La riduzione della Resistenza a sineddoche della più ampia rivoluzione marxista (con tutti i vizi sopra esposti) e l’utilizzo dell’antifascismo come strumento per instaurare un’egemonia utile alla rivoluzione contrastano ovviamente con l’idea che il 25 Aprile possa essere celebrazione fondante dell’identità nazionale.

Nonostante gli sforzi e i soldi impegnati per oltre mezzo secolo, tesi alla ricostruzione forzata di una artificiosa memoria comune secondo le procedure che abbiamo fin qui accennato, la data resta fonte di forti divisioni. Non certo per revanchismo della destra. Al contrario, perché è stata fin da principio piegata a interessi di parte.

Prendere coscienza di ciò sarebbe un primo passo.

Il secondo, scandaloso ma coerente, sarebbe non sostenere con soldi pubblici “i centri di produzione del consenso”. Poiché l’antifascismo è assurto a dogma fondativo della patria per il disegno egemonico comunista (e ancora oggi in questo senso se ne fa uso), tanto vale inaridire le fonti da cui scaturisce questa distorsione interpretativa che è – si badi – di tipo politico e non storico. Sul piano storico negli ultimi tempi un sano revisionismo da entrambe le parti ha invece prodotto effetti positivi.

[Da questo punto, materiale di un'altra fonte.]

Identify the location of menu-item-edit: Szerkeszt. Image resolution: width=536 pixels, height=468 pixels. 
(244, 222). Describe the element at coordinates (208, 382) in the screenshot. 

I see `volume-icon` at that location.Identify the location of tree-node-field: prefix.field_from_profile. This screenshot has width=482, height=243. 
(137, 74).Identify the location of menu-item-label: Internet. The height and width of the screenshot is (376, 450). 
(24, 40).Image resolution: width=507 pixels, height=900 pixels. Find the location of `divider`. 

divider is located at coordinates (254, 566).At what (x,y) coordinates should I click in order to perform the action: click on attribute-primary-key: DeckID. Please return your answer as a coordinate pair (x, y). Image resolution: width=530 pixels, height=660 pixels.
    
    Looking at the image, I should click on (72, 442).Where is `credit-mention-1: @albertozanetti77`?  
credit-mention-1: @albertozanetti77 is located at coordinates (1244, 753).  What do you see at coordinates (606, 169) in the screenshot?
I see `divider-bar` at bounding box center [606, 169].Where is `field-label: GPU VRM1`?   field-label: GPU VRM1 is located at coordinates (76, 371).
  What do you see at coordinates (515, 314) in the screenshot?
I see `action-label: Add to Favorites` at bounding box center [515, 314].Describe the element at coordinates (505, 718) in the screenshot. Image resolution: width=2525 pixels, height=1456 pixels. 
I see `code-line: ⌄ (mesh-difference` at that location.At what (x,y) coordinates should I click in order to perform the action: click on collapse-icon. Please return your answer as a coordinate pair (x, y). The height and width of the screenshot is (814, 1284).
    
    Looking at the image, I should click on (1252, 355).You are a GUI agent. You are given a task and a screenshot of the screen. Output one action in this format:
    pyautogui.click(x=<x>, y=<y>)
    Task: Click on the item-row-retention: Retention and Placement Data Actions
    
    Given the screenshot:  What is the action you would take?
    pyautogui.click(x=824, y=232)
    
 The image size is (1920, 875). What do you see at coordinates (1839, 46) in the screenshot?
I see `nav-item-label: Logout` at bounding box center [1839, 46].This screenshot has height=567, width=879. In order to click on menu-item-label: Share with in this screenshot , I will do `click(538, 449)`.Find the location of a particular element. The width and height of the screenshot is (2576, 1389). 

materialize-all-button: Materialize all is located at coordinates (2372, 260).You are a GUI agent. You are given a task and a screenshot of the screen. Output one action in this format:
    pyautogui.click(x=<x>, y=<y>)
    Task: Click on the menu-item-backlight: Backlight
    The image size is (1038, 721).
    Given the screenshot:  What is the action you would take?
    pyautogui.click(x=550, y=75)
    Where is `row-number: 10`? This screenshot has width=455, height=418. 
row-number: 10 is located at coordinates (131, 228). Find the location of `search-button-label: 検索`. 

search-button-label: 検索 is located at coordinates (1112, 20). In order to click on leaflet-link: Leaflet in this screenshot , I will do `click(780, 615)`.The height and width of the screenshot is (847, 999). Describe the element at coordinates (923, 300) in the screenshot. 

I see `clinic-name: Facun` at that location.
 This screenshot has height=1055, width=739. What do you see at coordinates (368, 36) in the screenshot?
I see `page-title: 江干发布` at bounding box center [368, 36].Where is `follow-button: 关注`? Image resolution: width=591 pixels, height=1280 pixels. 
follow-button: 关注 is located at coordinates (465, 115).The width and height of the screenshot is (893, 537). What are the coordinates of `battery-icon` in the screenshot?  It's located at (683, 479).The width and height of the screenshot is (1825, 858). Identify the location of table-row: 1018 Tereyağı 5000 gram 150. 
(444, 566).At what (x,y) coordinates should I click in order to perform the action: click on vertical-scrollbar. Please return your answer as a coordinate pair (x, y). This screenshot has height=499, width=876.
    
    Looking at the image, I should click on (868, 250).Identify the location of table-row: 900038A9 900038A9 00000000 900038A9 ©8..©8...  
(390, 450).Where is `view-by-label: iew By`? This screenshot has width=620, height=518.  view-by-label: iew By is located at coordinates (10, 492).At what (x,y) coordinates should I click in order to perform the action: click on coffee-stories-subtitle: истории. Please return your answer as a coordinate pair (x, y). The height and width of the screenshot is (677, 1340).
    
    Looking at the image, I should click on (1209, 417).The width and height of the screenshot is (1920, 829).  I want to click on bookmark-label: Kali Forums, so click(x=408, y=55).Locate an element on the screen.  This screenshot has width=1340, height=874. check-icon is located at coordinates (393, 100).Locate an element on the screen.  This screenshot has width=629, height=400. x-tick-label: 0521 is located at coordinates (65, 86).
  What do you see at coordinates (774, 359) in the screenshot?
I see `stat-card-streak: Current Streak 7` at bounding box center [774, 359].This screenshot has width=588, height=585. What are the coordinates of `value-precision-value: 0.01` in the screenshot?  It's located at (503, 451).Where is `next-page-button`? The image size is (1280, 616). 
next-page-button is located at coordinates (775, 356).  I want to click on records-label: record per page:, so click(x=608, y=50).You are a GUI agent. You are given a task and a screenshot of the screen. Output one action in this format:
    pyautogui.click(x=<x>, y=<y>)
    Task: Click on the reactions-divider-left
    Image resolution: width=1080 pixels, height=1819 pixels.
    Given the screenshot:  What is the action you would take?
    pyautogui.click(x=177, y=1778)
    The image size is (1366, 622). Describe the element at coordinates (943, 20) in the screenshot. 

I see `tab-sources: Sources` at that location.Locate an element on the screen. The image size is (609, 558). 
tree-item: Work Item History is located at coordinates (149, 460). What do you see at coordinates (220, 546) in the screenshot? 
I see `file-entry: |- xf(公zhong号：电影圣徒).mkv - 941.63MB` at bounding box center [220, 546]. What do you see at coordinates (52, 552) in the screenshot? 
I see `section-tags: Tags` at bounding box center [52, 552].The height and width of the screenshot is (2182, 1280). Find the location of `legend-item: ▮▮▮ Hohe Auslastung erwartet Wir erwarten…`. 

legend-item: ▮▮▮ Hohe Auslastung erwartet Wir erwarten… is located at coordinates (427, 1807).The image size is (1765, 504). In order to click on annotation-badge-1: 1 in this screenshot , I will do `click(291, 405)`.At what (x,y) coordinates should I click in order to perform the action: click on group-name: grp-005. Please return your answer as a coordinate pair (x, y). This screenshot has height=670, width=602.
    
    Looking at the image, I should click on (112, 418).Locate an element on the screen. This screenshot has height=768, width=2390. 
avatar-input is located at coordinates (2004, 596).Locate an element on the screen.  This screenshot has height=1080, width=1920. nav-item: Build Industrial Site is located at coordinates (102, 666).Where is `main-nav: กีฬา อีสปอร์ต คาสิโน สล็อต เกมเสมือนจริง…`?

Terzo, varrebbe la pena di sforzarsi a trovare per il futuro una ricorrenza meno conflittuale del 25 Aprile. Compito difficile, considerata la storia del nostro paese, ma indispensabile per non radicare all’infinito inutili divisioni. D’altronde, ha ricordato Andrea Ungari sull’ultimo numero di Nuova Storia Contemporanea, l’identità italiana esiste a dispetto del fascismo, di due guerre mondiali, di un disastroso armistizio, di una guerra civile durata due anni. E pure a dispetto della mistica antifascista.

Esiste, c’è, significa che si fonda su valori ulteriori o non sempre coincidenti con quelli fin qui maneggiati dalla sinistra comunista e postcomunista.